→ **PROBLEM DESCRIPTION**:
Compute how many lines in the data below contain "marker"; answer only with that number.

◇ ◇ ◇ ◇ ◇

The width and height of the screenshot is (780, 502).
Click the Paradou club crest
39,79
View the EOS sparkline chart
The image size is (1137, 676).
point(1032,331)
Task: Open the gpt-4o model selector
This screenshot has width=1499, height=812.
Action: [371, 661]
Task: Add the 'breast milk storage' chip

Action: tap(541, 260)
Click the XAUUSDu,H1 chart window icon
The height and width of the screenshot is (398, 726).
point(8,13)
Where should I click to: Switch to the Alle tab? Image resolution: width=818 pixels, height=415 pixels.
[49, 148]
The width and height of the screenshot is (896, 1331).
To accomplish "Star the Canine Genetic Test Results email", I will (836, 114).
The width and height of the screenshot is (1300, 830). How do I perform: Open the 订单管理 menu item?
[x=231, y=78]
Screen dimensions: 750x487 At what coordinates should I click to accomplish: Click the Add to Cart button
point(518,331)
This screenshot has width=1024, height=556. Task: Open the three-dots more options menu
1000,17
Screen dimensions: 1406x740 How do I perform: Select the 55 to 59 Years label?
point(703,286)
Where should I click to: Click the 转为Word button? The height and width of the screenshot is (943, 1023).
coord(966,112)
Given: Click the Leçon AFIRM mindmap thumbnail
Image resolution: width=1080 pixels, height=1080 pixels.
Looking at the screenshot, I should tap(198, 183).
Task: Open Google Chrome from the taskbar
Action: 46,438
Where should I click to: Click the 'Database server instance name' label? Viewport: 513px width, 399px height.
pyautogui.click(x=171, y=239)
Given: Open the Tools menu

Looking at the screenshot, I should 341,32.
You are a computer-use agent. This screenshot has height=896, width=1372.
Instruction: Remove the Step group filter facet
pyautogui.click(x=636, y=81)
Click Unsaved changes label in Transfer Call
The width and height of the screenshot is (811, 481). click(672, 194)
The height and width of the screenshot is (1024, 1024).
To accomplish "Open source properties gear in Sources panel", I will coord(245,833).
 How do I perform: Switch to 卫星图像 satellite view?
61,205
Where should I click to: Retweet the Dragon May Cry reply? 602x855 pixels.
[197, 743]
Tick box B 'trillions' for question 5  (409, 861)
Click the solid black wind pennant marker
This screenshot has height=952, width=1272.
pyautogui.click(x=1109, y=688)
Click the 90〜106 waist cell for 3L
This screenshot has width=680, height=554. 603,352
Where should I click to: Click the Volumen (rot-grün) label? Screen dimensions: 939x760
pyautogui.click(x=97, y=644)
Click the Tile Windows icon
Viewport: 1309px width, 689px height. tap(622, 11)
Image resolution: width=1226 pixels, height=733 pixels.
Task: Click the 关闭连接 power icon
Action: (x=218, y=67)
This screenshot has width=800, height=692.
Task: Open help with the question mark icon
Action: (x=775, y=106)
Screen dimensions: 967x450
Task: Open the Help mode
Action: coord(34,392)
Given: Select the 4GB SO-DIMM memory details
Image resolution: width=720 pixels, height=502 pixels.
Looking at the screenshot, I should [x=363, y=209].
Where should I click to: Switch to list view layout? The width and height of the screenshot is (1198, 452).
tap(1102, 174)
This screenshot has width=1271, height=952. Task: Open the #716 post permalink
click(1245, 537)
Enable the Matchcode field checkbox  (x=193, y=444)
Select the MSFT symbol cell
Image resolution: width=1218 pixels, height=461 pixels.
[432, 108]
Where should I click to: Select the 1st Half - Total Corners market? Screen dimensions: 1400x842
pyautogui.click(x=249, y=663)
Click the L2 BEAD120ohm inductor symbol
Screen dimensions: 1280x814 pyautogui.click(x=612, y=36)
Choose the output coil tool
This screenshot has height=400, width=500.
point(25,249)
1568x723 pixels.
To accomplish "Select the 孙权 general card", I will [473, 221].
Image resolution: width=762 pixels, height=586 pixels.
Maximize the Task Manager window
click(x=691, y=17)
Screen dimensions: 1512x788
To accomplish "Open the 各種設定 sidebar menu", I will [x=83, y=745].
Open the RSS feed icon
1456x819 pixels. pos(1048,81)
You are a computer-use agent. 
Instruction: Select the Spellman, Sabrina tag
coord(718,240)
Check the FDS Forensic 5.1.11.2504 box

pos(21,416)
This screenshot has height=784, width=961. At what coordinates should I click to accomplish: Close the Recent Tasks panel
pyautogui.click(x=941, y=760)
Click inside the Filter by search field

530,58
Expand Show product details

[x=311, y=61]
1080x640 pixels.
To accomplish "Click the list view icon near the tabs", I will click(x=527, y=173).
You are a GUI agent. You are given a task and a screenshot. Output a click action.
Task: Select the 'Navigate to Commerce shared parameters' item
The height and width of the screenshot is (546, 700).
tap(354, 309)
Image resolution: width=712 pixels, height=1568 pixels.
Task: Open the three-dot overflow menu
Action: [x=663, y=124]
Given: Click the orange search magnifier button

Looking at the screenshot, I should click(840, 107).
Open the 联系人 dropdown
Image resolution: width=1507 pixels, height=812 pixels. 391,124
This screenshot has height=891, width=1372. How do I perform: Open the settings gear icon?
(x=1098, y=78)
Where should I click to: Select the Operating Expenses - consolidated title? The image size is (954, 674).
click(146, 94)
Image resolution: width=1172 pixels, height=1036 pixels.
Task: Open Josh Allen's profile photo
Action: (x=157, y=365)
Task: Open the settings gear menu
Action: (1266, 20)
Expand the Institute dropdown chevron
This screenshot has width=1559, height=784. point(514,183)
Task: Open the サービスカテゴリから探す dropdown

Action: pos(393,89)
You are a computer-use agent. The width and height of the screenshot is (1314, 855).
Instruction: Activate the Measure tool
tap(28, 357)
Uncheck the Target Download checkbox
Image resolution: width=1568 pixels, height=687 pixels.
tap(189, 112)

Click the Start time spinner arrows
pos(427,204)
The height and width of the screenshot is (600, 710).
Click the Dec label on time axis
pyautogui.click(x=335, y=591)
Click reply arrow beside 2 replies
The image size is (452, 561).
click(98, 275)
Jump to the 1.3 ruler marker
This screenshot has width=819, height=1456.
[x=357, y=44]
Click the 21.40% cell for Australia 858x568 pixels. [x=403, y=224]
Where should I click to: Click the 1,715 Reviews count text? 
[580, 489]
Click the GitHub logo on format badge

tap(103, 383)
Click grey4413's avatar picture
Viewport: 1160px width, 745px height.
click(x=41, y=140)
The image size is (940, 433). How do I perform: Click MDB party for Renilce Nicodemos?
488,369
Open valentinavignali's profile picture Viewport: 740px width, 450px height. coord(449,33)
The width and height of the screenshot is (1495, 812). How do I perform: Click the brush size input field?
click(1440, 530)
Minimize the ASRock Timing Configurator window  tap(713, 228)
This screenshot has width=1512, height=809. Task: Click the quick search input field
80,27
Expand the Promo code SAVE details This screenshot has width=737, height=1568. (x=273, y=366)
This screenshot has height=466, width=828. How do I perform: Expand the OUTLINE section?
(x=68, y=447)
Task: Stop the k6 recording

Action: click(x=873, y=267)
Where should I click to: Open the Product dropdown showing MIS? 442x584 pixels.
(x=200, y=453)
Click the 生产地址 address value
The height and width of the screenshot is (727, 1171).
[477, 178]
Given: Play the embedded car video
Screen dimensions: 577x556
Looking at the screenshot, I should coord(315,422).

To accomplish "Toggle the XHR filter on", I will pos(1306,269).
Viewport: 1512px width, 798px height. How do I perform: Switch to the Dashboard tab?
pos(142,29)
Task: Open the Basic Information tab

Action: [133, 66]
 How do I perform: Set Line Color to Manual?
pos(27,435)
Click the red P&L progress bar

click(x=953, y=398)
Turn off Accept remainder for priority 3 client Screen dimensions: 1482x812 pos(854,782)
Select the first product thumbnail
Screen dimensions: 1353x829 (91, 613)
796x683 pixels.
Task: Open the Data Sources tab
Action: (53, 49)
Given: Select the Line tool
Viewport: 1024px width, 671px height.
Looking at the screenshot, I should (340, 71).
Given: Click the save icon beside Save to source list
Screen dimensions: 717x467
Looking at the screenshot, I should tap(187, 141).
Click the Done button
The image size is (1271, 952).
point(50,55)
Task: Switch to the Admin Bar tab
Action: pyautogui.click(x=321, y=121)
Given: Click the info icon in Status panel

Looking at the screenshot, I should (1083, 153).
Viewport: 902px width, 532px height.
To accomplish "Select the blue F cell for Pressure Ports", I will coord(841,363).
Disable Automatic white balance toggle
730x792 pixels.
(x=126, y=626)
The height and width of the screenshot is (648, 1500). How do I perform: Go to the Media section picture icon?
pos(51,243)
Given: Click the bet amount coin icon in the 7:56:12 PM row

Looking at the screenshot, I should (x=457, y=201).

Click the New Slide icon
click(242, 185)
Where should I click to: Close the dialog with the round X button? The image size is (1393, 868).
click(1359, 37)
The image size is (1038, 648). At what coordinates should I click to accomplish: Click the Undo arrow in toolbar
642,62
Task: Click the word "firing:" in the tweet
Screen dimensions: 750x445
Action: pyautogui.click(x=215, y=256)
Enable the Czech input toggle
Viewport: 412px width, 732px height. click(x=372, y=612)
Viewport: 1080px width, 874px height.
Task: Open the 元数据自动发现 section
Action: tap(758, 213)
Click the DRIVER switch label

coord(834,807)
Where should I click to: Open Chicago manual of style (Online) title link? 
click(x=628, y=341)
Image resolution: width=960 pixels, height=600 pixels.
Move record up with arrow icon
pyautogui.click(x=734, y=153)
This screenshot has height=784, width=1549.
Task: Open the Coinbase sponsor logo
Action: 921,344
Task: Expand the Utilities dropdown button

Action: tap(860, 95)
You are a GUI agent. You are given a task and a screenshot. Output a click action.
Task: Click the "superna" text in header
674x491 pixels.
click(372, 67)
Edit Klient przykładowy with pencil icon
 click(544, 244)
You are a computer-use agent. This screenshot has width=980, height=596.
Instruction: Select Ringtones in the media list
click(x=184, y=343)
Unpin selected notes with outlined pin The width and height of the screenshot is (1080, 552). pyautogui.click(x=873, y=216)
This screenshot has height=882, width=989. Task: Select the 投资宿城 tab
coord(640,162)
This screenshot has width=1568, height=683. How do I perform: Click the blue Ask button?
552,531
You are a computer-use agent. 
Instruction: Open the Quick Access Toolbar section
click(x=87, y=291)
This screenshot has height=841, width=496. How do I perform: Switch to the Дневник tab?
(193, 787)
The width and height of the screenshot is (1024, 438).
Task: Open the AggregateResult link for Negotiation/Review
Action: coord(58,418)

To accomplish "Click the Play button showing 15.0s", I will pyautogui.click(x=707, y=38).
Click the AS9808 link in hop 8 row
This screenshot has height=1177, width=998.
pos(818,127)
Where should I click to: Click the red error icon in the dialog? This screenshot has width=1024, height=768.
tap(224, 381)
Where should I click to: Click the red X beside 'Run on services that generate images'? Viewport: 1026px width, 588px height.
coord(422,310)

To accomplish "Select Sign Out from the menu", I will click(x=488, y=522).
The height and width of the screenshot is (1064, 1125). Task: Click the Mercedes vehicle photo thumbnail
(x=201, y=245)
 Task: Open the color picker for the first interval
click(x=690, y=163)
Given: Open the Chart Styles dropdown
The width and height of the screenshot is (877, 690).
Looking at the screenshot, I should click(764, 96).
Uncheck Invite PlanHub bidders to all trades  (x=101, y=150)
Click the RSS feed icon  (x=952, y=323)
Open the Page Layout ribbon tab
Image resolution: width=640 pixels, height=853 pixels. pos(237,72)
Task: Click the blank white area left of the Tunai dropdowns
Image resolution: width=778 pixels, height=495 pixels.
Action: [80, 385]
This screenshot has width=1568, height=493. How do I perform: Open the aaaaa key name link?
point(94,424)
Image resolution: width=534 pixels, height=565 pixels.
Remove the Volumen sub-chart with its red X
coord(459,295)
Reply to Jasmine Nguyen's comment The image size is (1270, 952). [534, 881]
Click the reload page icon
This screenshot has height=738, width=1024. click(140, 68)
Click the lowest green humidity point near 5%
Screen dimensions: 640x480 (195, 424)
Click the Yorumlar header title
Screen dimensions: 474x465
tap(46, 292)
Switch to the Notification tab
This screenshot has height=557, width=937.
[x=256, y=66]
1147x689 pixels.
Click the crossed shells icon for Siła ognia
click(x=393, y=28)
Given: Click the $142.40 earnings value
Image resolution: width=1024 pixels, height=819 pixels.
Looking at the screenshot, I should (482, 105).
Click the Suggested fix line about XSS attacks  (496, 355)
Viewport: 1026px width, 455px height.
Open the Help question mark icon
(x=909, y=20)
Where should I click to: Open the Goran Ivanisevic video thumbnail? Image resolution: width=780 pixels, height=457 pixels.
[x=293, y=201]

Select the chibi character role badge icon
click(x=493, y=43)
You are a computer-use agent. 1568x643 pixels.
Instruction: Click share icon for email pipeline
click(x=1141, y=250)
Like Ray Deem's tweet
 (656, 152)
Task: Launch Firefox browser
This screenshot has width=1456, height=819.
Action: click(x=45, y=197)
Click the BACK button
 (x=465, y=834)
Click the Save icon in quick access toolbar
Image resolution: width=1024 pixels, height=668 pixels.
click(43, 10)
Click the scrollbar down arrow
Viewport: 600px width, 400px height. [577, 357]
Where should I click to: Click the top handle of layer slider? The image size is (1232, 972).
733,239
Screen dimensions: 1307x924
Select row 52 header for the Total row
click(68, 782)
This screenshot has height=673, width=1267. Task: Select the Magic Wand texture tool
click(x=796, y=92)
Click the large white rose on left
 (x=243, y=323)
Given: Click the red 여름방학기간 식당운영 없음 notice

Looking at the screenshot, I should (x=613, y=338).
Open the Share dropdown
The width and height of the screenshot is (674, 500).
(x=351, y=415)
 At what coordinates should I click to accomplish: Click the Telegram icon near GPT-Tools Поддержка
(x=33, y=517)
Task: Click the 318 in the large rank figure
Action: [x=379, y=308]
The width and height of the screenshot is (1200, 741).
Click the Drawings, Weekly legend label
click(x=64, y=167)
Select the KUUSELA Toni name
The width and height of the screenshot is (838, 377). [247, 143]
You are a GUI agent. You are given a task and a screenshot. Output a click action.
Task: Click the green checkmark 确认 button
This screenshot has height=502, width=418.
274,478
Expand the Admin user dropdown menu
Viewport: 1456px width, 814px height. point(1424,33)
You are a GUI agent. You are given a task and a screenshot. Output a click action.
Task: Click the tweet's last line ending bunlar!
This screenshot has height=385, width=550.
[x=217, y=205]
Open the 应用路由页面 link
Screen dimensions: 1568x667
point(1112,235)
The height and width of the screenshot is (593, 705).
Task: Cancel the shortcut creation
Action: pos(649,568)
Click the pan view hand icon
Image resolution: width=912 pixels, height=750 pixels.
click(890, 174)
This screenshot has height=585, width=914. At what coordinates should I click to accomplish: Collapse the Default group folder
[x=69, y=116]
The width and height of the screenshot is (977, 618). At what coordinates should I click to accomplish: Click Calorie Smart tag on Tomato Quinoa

◇ ◇ ◇ ◇ ◇

→ **EXERCISE RESPONSE**:
2